**WHAT YOU WILL DO:** Given the records underneath, please repeat exactly the lines from the line with "Image resolution: width=1366" through the line with "Given: Click the CAS Latency value field", passing over any picture.

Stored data
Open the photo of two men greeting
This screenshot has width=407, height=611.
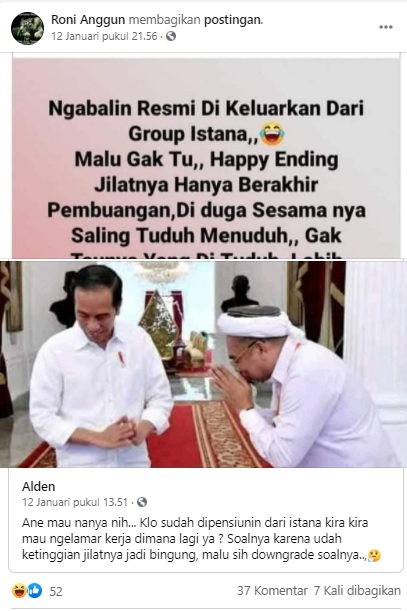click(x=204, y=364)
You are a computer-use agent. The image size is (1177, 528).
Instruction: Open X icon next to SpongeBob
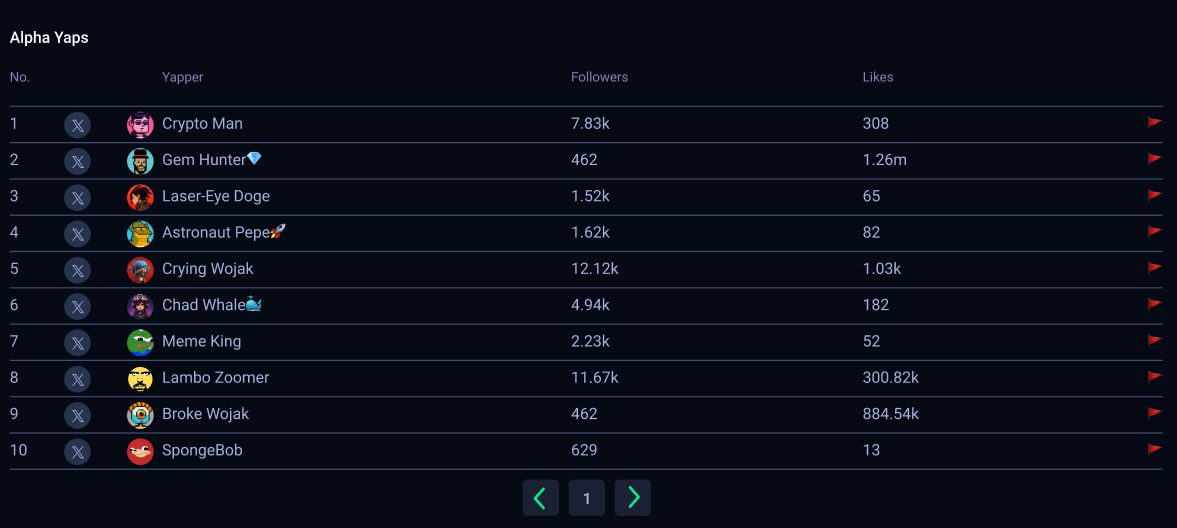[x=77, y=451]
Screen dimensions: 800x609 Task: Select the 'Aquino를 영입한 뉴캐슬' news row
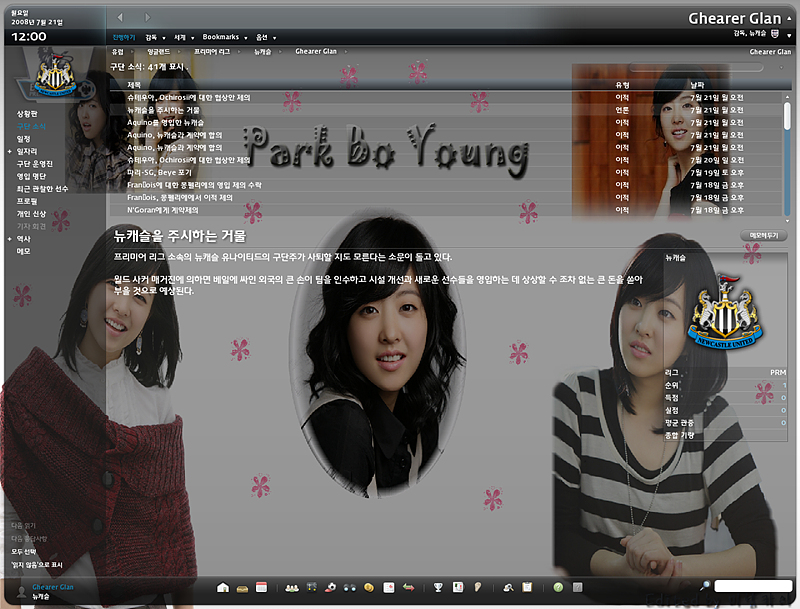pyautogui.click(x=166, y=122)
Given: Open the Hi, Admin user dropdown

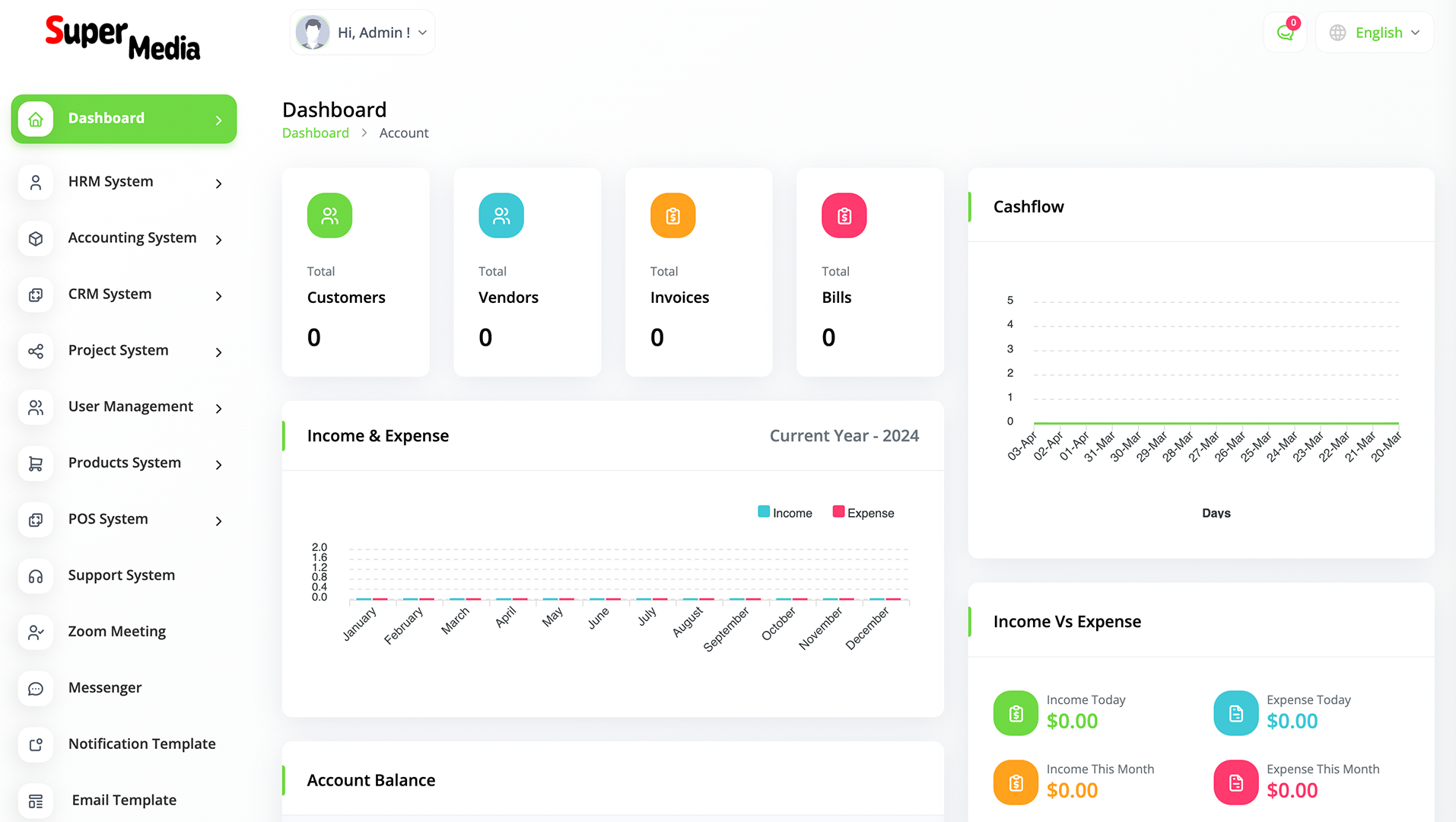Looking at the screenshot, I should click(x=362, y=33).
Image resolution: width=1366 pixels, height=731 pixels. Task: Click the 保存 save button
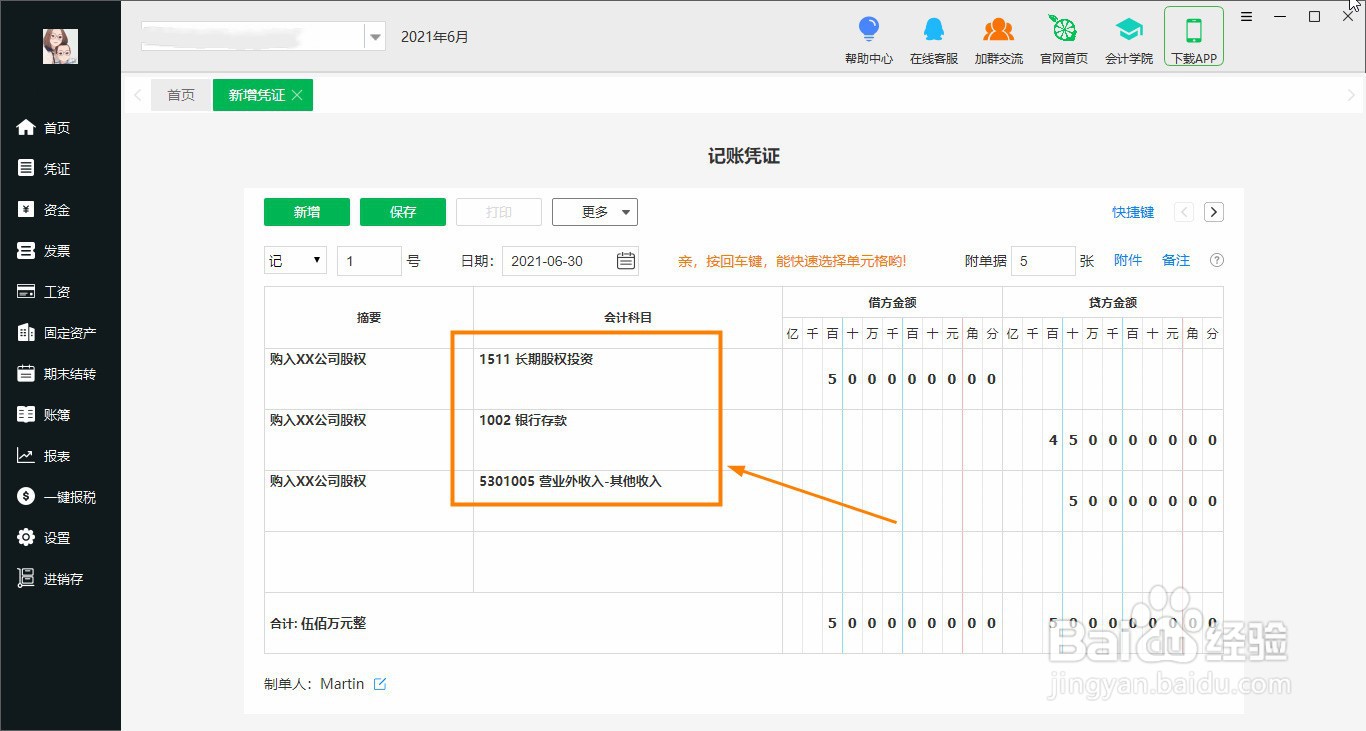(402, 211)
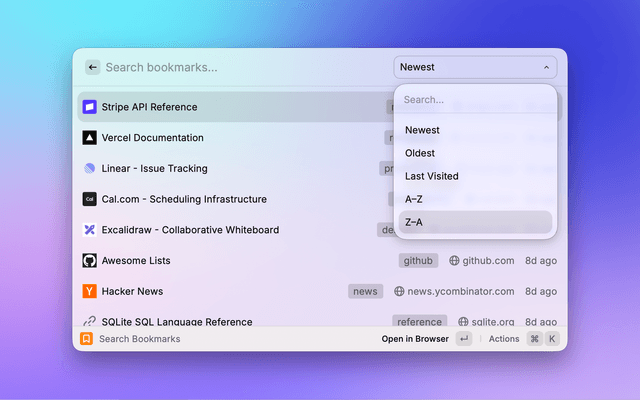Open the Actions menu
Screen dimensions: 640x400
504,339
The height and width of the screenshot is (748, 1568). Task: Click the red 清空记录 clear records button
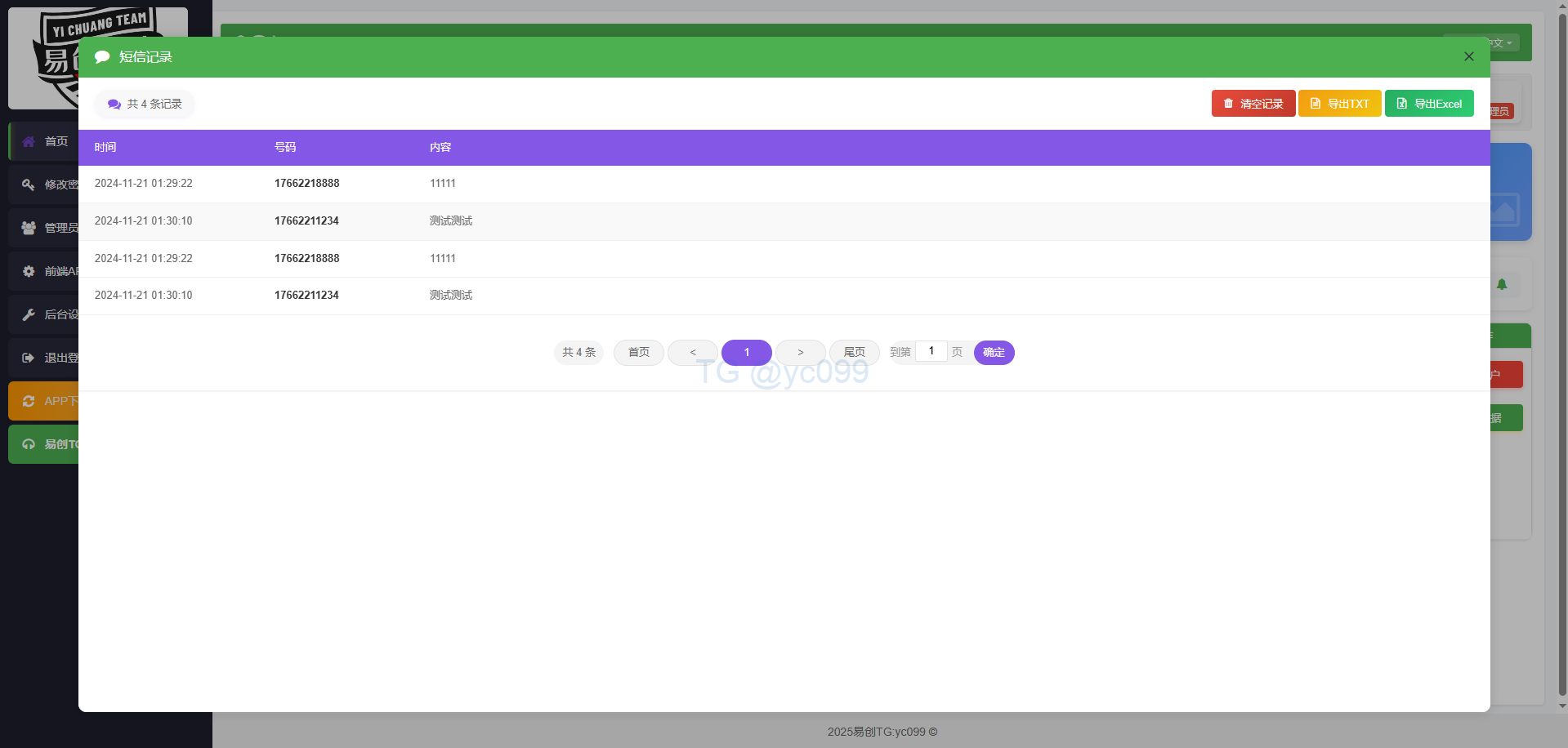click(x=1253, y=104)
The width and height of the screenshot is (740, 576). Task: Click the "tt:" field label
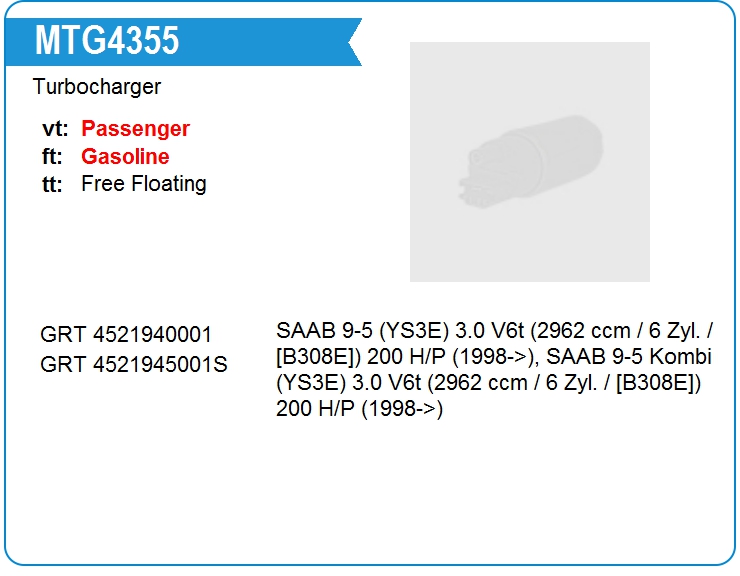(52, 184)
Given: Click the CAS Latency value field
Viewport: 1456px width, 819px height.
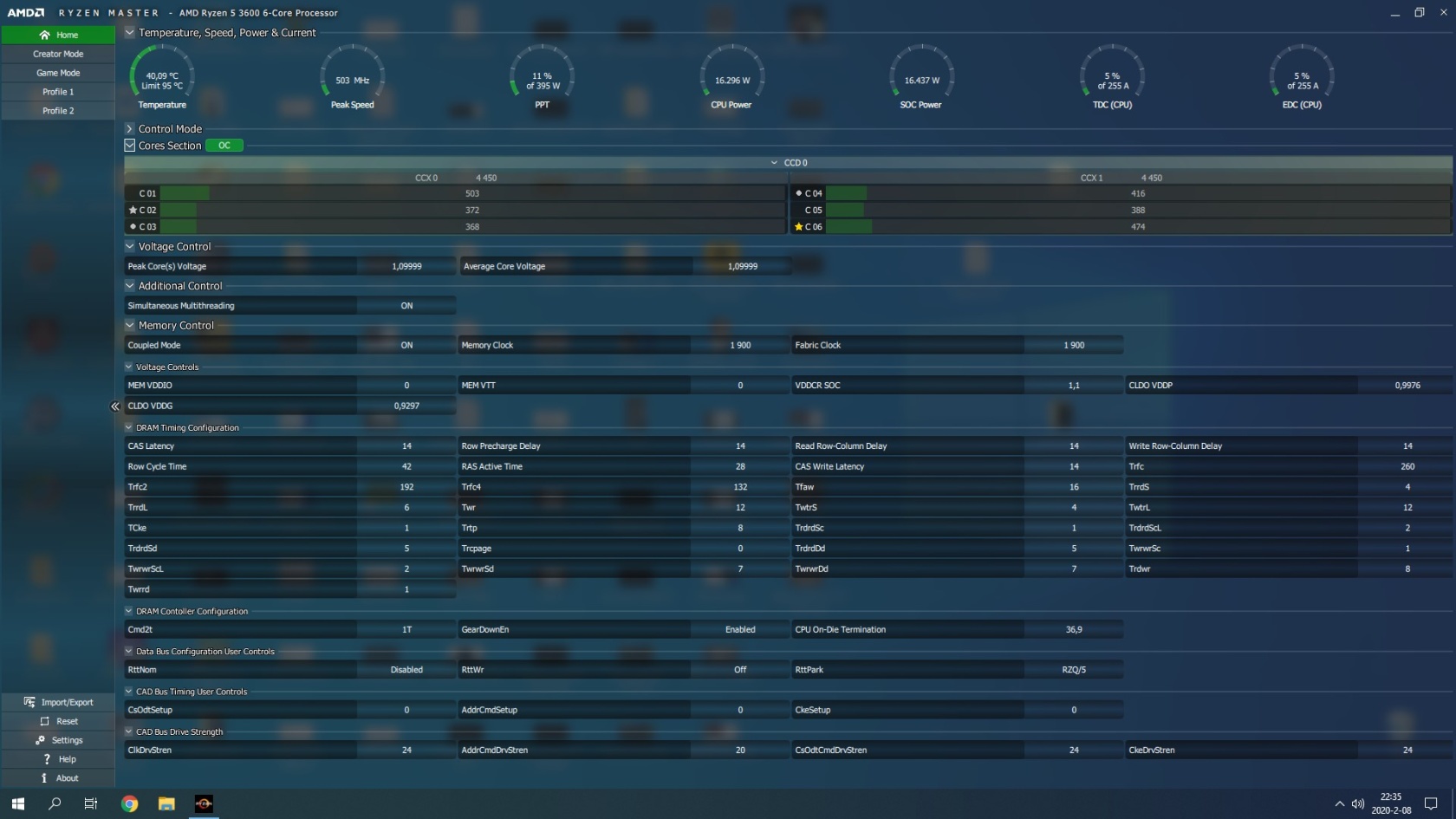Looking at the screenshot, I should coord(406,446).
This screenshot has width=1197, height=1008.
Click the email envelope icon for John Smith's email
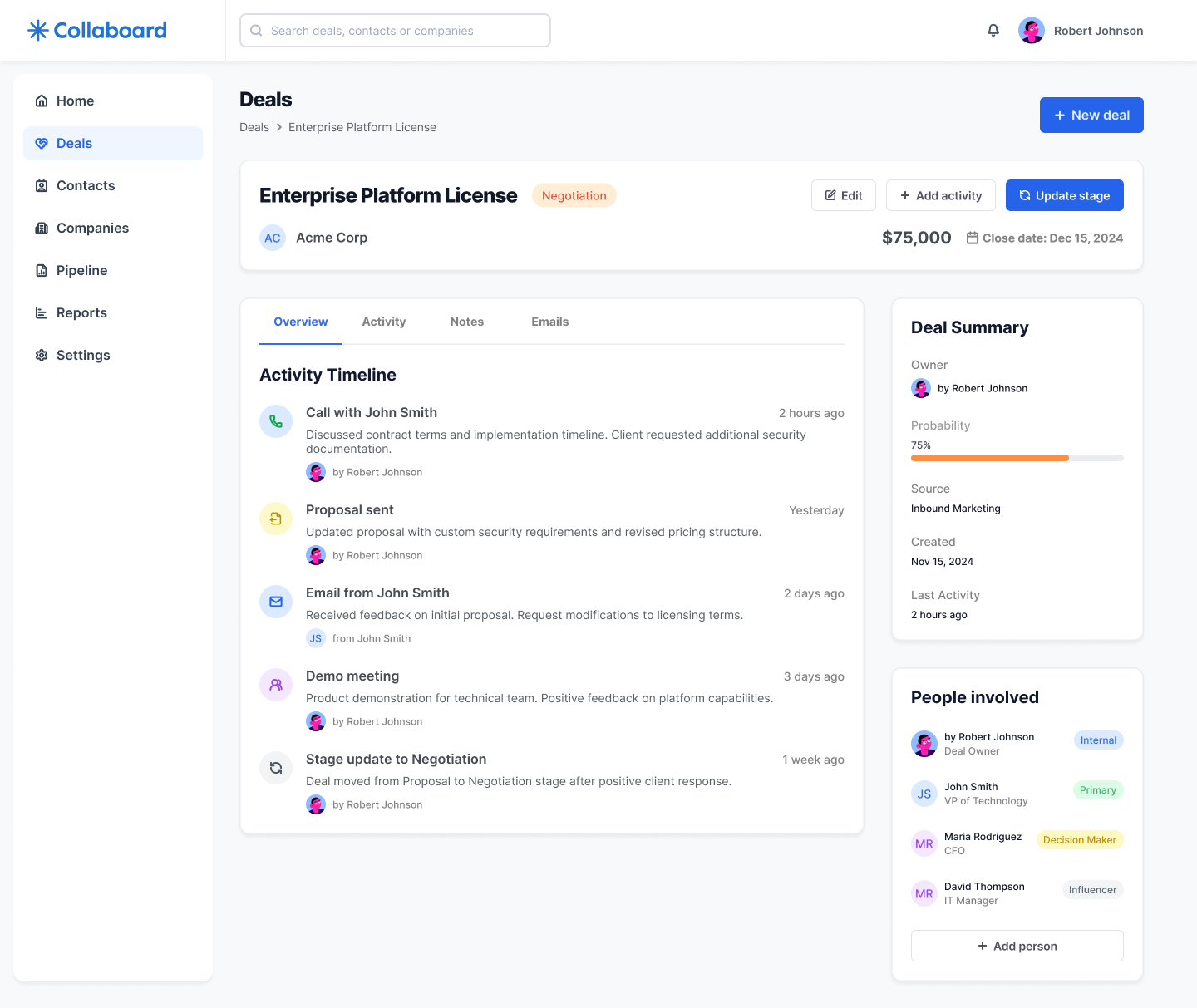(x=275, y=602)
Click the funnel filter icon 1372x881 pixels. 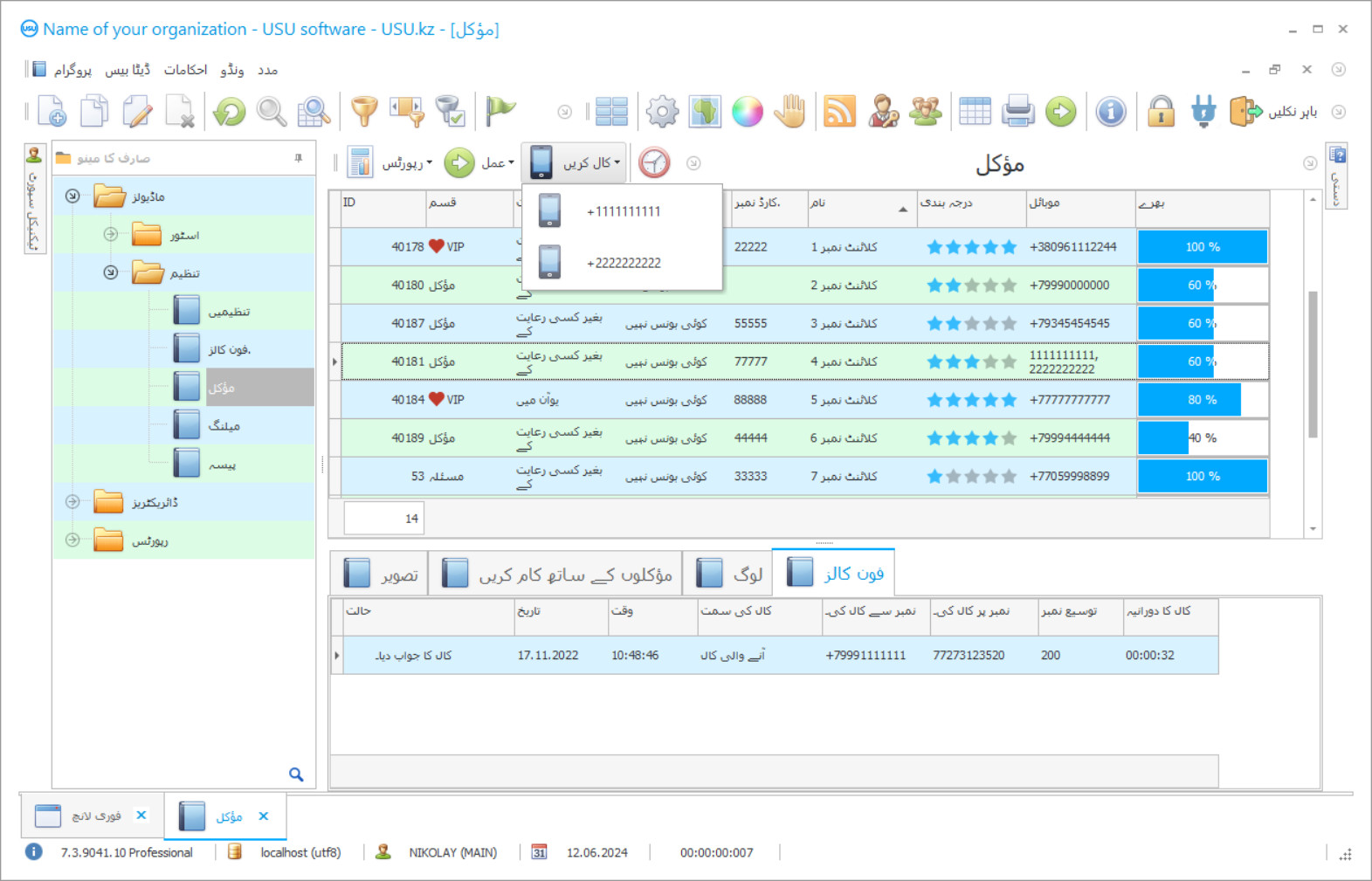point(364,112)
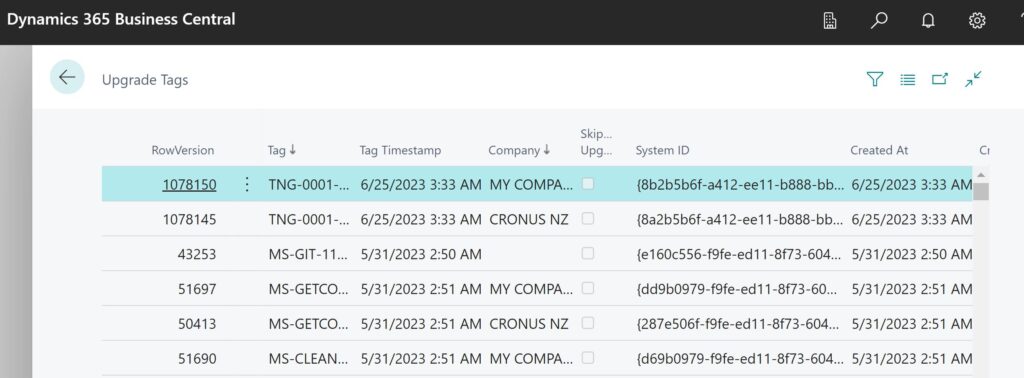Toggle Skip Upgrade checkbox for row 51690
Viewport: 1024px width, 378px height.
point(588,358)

**ANSWER TO THIS EXERCISE:**
Image resolution: width=1366 pixels, height=731 pixels. Task: Click the 保存 save button
(402, 211)
Open the Actions menu
Screen dimensions: 640x400
504,339
The height and width of the screenshot is (748, 1568). Task: Click the red 清空记录 clear records button
click(x=1253, y=104)
The width and height of the screenshot is (740, 576). Task: Click the "tt:" field label
(52, 184)
Given: Click the CAS Latency value field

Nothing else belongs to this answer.